#### Source
_ _ _

Détournement de fonds archéologique
Stecci
Article mis en ligne le 12 mai 2011

par Irna

Un des aspects les plus pénibles de l’affaire des “pyramides” de Bosnie, et qui doit être insupportable pour tous ceux qui aiment, respectent, protègent, étudient, le patrimoine historique et archéologique bosnien, est la façon dont la Fondation de M. Osmanagic (et ses annexes) détournent régulièrement des éléments de ce patrimoine pour les intégrer à leur chimère pseudo-archéologique.

Stecci

Les premières “victimes” de ce détournement ont été les stecci, ces pierres tombales médiévales qu’on trouve, soit isolées, soit le plus souvent regroupées en nécropoles, dans toute la Bosnie-Herzégovine, mais aussi, en nombre plus réduit, dans les pays voisins (Serbie, Croatie...). Il y en a aujourd’hui plus de 60 000 répertoriées, mais il est probable que leur nombre réel était bien supérieur ; beaucoup d’entre elles ont malheureusement déjà disparu, victimes des ans, de la négligence, des guerres... Erigées entre le XIème et le XVIème siècle, elles ont des formes très diverses : coffres ou sarcophages, simples stèles dressées, obélisques... Si la plupart d’entre elles sont sans ornementation, plusieurs milliers offrent cependant des décors extraordinaires : frises géométriques, rosaces et spirales, croix, figures humaines ou animales ; et parfois une inscription exprimant le regret, la tristesse, ou l’espoir d’un autre monde.

_ _ _

#### Données fournies
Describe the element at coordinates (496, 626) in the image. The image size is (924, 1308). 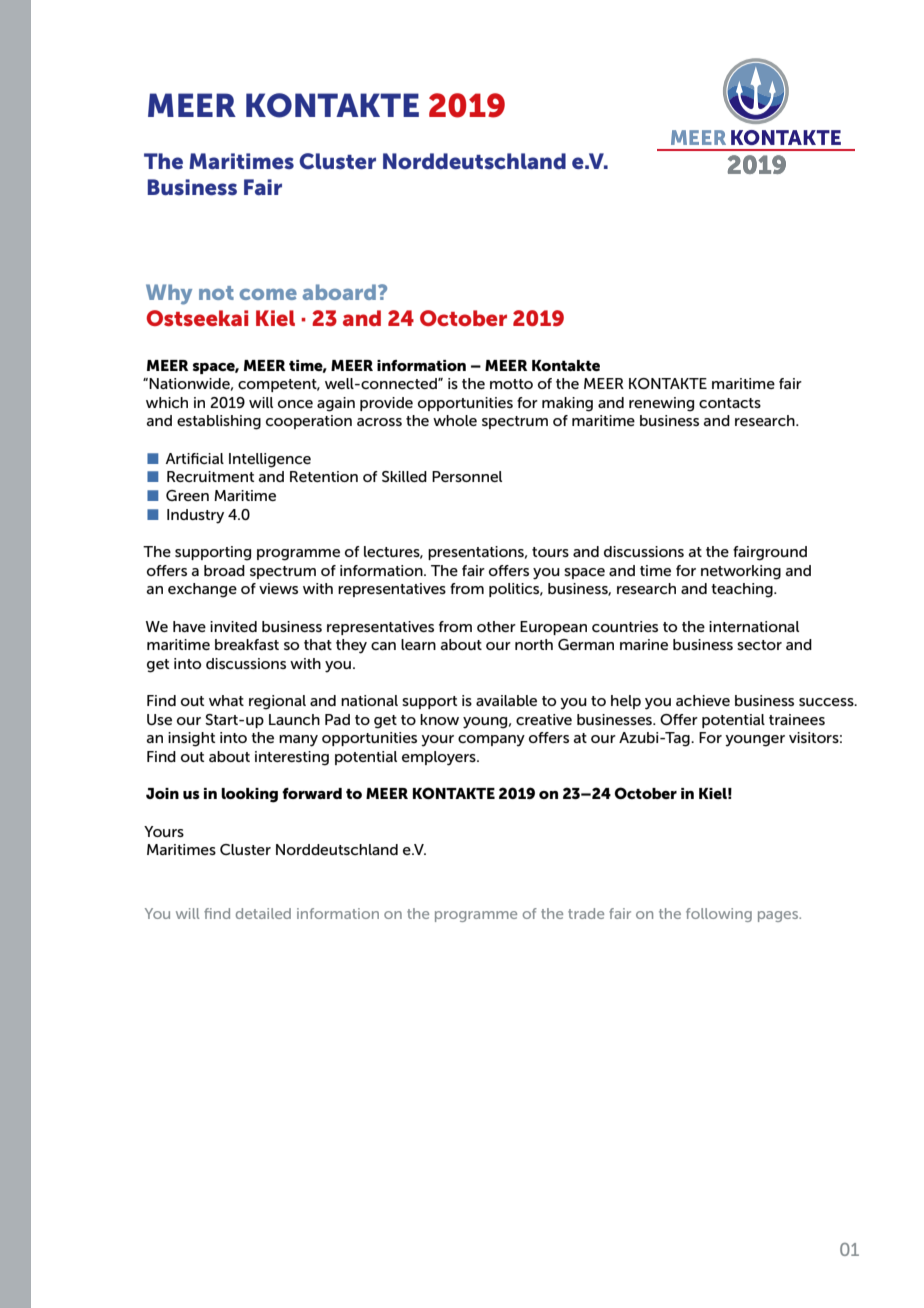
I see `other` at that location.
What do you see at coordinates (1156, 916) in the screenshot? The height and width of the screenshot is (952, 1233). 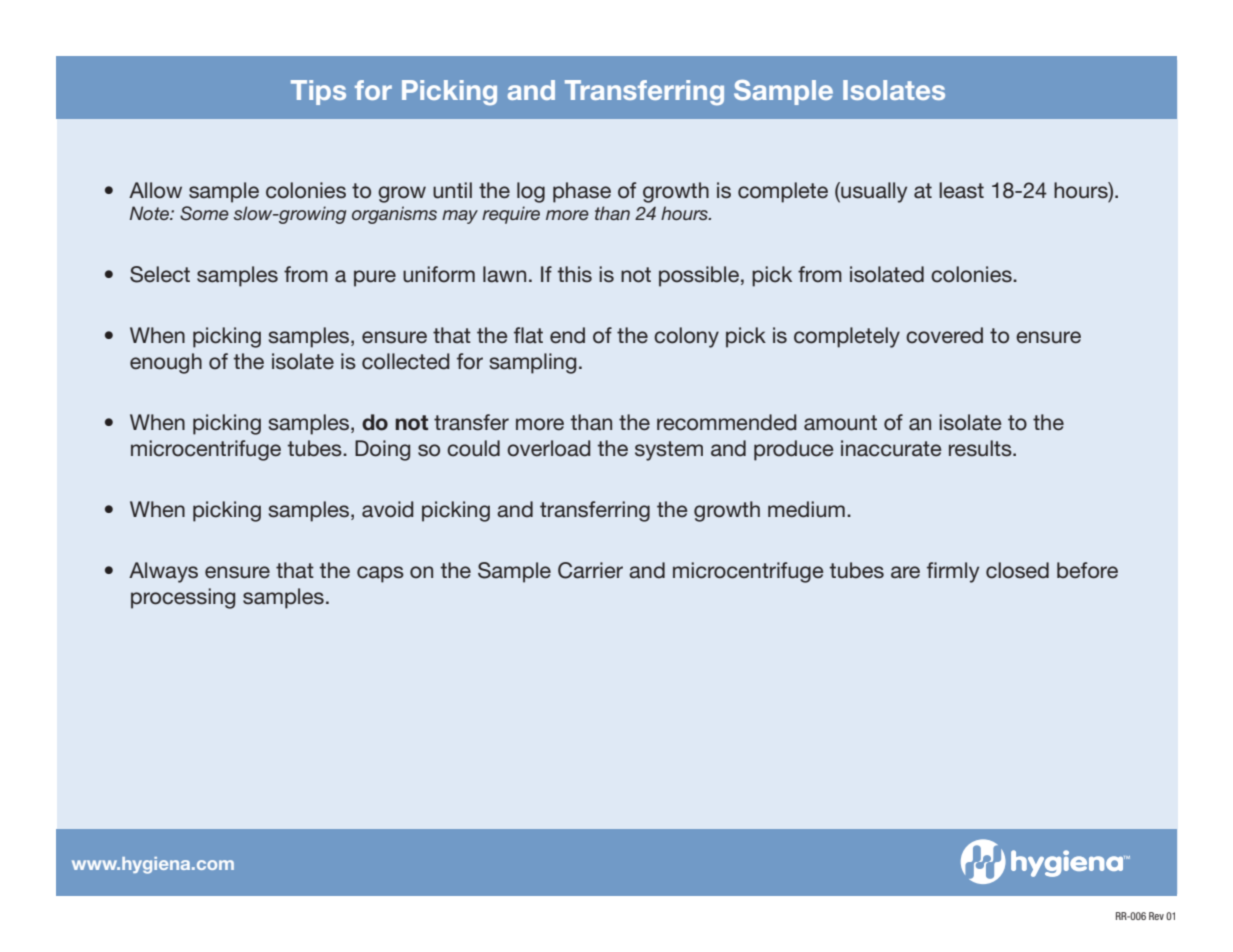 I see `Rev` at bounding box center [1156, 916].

_ _ _

#### Consigne A
D'après le texte sur les stecci, combien de ces pierres tombales sont répertoriées aujourd'hui ?
#### Consigne B
Recopiez le passage du texte sur les stecci qui commence par « Un des aspects » et se termine par « leur chimère pseudo-archéologique. ».
Les données n'ont rien à voir avec le texte sur les stecci.

#### Réponse A
Plus de 60 000.

#### Réponse B
Un des aspects les plus pénibles de l’affaire des “pyramides” de Bosnie, et qui doit être insupportable pour tous ceux qui aiment, respectent, protègent, étudient, le patrimoine historique et archéologique bosnien, est la façon dont la Fondation de M. Osmanagic (et ses annexes) détournent régulièrement des éléments de ce patrimoine pour les intégrer à leur chimère pseudo-archéologique.